**Requirement:** Within the entries below, every line containing "Viewport" is to be copied.

**Stored records:**
- Opening Delimiter -
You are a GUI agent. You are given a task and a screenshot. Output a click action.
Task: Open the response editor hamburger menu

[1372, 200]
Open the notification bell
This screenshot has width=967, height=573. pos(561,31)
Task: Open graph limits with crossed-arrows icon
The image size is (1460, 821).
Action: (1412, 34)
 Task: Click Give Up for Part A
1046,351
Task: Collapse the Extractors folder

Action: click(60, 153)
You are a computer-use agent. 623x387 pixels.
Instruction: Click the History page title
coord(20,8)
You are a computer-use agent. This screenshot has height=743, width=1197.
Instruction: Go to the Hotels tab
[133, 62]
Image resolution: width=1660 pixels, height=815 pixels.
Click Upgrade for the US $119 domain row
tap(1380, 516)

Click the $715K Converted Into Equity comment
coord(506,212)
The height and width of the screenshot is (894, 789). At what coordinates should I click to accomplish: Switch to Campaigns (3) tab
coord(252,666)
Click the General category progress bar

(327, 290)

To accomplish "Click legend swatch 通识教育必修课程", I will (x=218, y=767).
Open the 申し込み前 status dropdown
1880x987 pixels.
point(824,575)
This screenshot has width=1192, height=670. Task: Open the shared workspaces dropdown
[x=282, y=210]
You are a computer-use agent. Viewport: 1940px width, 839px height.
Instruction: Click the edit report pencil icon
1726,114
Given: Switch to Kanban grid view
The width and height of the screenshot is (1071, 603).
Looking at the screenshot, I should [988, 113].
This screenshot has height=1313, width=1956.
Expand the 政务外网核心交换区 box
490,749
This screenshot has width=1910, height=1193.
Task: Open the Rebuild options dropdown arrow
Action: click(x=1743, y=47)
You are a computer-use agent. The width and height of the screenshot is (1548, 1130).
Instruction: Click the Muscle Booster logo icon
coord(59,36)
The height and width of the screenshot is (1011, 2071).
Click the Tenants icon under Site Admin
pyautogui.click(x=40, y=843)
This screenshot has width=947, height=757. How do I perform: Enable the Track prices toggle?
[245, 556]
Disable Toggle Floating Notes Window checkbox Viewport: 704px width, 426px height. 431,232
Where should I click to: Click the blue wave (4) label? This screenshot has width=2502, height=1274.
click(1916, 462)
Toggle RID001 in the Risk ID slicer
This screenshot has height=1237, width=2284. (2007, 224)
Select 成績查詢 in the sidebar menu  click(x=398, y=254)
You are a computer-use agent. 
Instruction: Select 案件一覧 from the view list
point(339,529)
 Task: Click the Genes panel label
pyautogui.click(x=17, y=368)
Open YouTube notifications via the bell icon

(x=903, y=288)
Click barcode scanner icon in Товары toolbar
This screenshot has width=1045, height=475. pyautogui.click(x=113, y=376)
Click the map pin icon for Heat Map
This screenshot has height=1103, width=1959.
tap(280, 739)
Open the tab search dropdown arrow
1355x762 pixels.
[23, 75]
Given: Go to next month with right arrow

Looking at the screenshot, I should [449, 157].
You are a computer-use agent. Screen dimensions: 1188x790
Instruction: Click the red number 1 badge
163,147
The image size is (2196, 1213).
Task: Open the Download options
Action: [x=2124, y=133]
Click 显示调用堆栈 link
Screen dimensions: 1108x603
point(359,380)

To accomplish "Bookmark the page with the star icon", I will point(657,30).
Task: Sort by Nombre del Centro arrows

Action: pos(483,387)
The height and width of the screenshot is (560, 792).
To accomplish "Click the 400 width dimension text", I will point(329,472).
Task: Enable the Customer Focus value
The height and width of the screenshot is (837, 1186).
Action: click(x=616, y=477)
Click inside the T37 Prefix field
- Closing Delimiter -
**Response to the exercise:**
You are a computer-use agent. Viewport: 1940px width, 839px height.
Disable Toggle Floating Notes Window checkbox Viewport: 704px width, 426px height. 431,232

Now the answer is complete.